Emeralds' Happ belts first pro homer

First-round Draft pick: 'It's really an exciting time to be a Chicago Cub'

Ian Happ is welcomed back to the dugout after homering in his seventh professional at-bat. (Shari Sommerfeld/MilB.com)

By Kelsie Heneghan / MiLB.com | June 21, 2015 2:34 AM

From Draft day to professional debut and beyond, the first month in the Minor Leagues can be a wild ride. Ian Happ can add homering off a Major Leaguer to his memorable June.

The Cubs' first-round pick belted his first professional long ball on Saturday night in Class A Short Season Eugene's 10-4 loss to Everett at Everett Memorial Stadium.

"It's been a crazy experience, been a lot of fun. Been all over the country, but I'm enjoying it," Happ said. "Not nervous. It's been great getting to know the guys and just enjoying playing baseball with them."

A day after going 1-for-5 in his pro debut, Happ squared up an offering from rehabbing Mariners right-hander Hisashi Iwakuma and took it deep over the right field wall for a leadoff shot in the fourth inning.

"It was cool to face a big leaguer and see what kind of stuff he had, and I'm glad I could make it happen," the University of Cincinnati product said. "[I was] trying to put the ball in play hard, using the barrel. [Iwakuma] made a mistake up in the zone and I was able to capitalize. ... It felt good to get it out of the way and I'm excited for more to come."

Selected ninth overall on June 8, Happ signed with the Cubs on Thursday, reported to the club's extended spring training complex in Mesa, Arizona, then made it to Everett in time for his debut on Friday. The Pittsburgh native said it was special to sign with the North Siders in the wake of the promotions of Kris Bryant and Addison Russell.

"It's good to see all these young guys coming up and helping the big league club," he said. "It's really an exciting time to be a Chicago Cub."

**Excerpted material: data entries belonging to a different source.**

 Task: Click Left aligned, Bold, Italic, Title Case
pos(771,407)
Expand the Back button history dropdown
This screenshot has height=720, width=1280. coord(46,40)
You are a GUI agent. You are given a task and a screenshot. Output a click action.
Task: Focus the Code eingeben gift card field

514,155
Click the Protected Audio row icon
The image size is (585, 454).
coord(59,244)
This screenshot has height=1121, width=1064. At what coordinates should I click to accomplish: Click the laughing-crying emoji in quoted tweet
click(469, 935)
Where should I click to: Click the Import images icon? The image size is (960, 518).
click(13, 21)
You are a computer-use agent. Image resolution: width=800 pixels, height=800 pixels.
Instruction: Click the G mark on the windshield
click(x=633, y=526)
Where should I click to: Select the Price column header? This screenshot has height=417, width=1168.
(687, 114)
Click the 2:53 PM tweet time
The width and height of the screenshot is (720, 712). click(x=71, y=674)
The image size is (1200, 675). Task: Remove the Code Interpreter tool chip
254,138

Happ became the first Bearcat to be selected in the first round, surpassing Josh Harrison, who the Cubs snagged in the sixth round of the 2008 Draft. He ranks third in school history with 128 walks and fifth with 56 career stolen bases. The 20-year-old switch-hitter finished his college career as Cincinnati's Male Athlete of the Year.

"I try to be aggressive, just try to get on base as many times as I can and make something happen with my legs," he said. "I'm just looking to have as many quality at-bats as I can, get to know the game a little bit better and just really enjoy myself."

Making his first rehab start, Iwakuma allowed one run on three hits while striking out three over 3 2/3 innings. Troy Scott (1-0) struck out the only batter he faced to pick up the win.

Emeralds starter Oscar De La Cruz (0-1) yielded three runs -- two earned -- on five hits and three walks while fanning six in four frames.

Kelsie Heneghan is a contributor to MiLB.com. Follow her on Twitter @Kelsie_Heneghan. This story was not subject to the approval of the National Association of Professional Baseball Leagues or its clubs.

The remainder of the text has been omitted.